• _Prompt_: Give the records once more, exactly as they stand.

++++

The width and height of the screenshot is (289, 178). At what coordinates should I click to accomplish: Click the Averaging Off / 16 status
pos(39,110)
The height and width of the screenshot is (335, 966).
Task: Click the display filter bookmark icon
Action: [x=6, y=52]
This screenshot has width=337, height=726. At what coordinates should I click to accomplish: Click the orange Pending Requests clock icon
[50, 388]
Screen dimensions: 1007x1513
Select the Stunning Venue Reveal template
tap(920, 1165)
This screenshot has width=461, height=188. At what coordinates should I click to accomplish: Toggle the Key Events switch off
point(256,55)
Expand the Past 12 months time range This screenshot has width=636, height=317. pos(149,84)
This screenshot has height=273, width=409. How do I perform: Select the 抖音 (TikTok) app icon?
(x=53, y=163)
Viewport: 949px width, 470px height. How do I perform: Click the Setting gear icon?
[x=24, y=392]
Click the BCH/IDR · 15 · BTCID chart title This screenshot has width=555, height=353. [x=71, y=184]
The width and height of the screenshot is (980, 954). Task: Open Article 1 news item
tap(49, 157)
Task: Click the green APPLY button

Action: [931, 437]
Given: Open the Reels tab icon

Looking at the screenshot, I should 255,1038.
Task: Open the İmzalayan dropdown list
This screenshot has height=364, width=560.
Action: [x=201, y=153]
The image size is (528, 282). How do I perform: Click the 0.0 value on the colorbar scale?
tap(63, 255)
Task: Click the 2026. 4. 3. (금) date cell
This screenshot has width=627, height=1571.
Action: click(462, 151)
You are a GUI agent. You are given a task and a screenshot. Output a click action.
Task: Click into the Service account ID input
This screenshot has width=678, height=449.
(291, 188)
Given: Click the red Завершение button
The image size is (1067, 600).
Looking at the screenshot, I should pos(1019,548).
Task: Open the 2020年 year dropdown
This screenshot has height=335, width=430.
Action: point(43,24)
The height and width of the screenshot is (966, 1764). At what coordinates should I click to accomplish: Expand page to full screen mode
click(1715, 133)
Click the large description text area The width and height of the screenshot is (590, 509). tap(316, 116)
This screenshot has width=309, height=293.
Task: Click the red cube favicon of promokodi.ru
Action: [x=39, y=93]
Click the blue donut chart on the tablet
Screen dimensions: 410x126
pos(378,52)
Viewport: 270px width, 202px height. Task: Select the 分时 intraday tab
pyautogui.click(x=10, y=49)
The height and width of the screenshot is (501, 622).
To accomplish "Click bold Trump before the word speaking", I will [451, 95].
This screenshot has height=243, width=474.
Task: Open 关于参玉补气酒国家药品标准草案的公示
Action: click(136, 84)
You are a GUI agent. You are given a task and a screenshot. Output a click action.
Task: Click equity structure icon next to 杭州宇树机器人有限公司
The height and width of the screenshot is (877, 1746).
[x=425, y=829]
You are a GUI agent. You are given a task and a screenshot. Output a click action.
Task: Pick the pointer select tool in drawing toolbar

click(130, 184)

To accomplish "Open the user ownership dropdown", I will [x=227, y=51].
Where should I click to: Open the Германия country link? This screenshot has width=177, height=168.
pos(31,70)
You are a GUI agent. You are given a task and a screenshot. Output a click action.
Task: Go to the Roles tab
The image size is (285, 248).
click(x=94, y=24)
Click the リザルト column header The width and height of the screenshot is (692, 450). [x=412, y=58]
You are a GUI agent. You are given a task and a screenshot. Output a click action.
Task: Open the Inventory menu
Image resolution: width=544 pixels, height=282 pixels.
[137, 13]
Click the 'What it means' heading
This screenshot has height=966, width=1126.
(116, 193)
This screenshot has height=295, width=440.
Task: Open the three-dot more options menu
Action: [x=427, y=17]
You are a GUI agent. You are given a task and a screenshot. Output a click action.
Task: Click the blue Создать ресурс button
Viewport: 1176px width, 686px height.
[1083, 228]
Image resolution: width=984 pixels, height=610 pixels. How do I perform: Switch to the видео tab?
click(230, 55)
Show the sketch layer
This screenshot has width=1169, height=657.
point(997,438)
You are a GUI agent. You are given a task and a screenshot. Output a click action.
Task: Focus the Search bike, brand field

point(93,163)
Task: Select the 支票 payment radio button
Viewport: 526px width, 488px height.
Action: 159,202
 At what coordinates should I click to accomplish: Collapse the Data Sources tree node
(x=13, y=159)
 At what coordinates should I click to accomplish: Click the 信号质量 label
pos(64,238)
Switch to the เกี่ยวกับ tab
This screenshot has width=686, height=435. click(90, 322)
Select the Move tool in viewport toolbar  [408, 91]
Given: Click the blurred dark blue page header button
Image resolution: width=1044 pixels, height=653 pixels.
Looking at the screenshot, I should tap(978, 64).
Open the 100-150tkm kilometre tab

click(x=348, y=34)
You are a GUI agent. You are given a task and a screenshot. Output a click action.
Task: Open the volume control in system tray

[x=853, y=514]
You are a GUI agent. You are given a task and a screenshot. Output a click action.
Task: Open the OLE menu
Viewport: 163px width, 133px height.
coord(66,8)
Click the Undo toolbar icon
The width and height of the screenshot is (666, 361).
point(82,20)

++++

• _Answer to this task_:
The width and height of the screenshot is (289, 178). At what coordinates should I click to accomplish: Click the Averaging Off / 16 status
pos(39,110)
The height and width of the screenshot is (335, 966).
Task: Click the display filter bookmark icon
Action: [x=6, y=52]
This screenshot has width=337, height=726. At what coordinates should I click to accomplish: Click the orange Pending Requests clock icon
[50, 388]
Screen dimensions: 1007x1513
Select the Stunning Venue Reveal template
tap(920, 1165)
This screenshot has width=461, height=188. At what coordinates should I click to accomplish: Toggle the Key Events switch off
point(256,55)
Expand the Past 12 months time range This screenshot has width=636, height=317. pos(149,84)
This screenshot has height=273, width=409. How do I perform: Select the 抖音 (TikTok) app icon?
(x=53, y=163)
Viewport: 949px width, 470px height. How do I perform: Click the Setting gear icon?
[x=24, y=392]
Click the BCH/IDR · 15 · BTCID chart title This screenshot has width=555, height=353. [x=71, y=184]
The width and height of the screenshot is (980, 954). Task: Open Article 1 news item
tap(49, 157)
Task: Click the green APPLY button

Action: [931, 437]
Given: Open the Reels tab icon

Looking at the screenshot, I should 255,1038.
Task: Open the İmzalayan dropdown list
This screenshot has height=364, width=560.
Action: [x=201, y=153]
The image size is (528, 282). How do I perform: Click the 0.0 value on the colorbar scale?
tap(63, 255)
Task: Click the 2026. 4. 3. (금) date cell
This screenshot has width=627, height=1571.
Action: click(462, 151)
You are a GUI agent. You are given a task and a screenshot. Output a click action.
Task: Click into the Service account ID input
This screenshot has width=678, height=449.
(291, 188)
Given: Click the red Завершение button
The image size is (1067, 600).
Looking at the screenshot, I should pos(1019,548).
Task: Open the 2020年 year dropdown
This screenshot has height=335, width=430.
Action: point(43,24)
The height and width of the screenshot is (966, 1764). At what coordinates should I click to accomplish: Expand page to full screen mode
click(1715, 133)
Click the large description text area The width and height of the screenshot is (590, 509). tap(316, 116)
This screenshot has width=309, height=293.
Task: Click the red cube favicon of promokodi.ru
Action: [x=39, y=93]
Click the blue donut chart on the tablet
Screen dimensions: 410x126
pos(378,52)
Viewport: 270px width, 202px height. Task: Select the 分时 intraday tab
pyautogui.click(x=10, y=49)
The height and width of the screenshot is (501, 622).
To accomplish "Click bold Trump before the word speaking", I will [451, 95].
This screenshot has height=243, width=474.
Task: Open 关于参玉补气酒国家药品标准草案的公示
Action: click(136, 84)
You are a GUI agent. You are given a task and a screenshot. Output a click action.
Task: Click equity structure icon next to 杭州宇树机器人有限公司
The height and width of the screenshot is (877, 1746).
[x=425, y=829]
You are a GUI agent. You are given a task and a screenshot. Output a click action.
Task: Pick the pointer select tool in drawing toolbar

click(130, 184)

To accomplish "Open the user ownership dropdown", I will [x=227, y=51].
Where should I click to: Open the Германия country link? This screenshot has width=177, height=168.
pos(31,70)
You are a GUI agent. You are given a task and a screenshot. Output a click action.
Task: Go to the Roles tab
The image size is (285, 248).
click(x=94, y=24)
Click the リザルト column header The width and height of the screenshot is (692, 450). [x=412, y=58]
You are a GUI agent. You are given a task and a screenshot. Output a click action.
Task: Open the Inventory menu
Image resolution: width=544 pixels, height=282 pixels.
[137, 13]
Click the 'What it means' heading
This screenshot has height=966, width=1126.
(116, 193)
This screenshot has height=295, width=440.
Task: Open the three-dot more options menu
Action: [x=427, y=17]
You are a GUI agent. You are given a task and a screenshot. Output a click action.
Task: Click the blue Создать ресурс button
Viewport: 1176px width, 686px height.
[1083, 228]
Image resolution: width=984 pixels, height=610 pixels. How do I perform: Switch to the видео tab?
click(230, 55)
Show the sketch layer
This screenshot has width=1169, height=657.
point(997,438)
You are a GUI agent. You are given a task and a screenshot. Output a click action.
Task: Focus the Search bike, brand field

point(93,163)
Task: Select the 支票 payment radio button
Viewport: 526px width, 488px height.
Action: 159,202
 At what coordinates should I click to accomplish: Collapse the Data Sources tree node
(x=13, y=159)
 At what coordinates should I click to accomplish: Click the 信号质量 label
pos(64,238)
Switch to the เกี่ยวกับ tab
This screenshot has width=686, height=435. click(90, 322)
Select the Move tool in viewport toolbar  [408, 91]
Given: Click the blurred dark blue page header button
Image resolution: width=1044 pixels, height=653 pixels.
Looking at the screenshot, I should tap(978, 64).
Open the 100-150tkm kilometre tab

click(x=348, y=34)
You are a GUI agent. You are given a task and a screenshot. Output a click action.
Task: Open the volume control in system tray

[x=853, y=514]
You are a GUI agent. You are given a task and a screenshot. Output a click action.
Task: Open the OLE menu
Viewport: 163px width, 133px height.
coord(66,8)
Click the Undo toolbar icon
The width and height of the screenshot is (666, 361).
point(82,20)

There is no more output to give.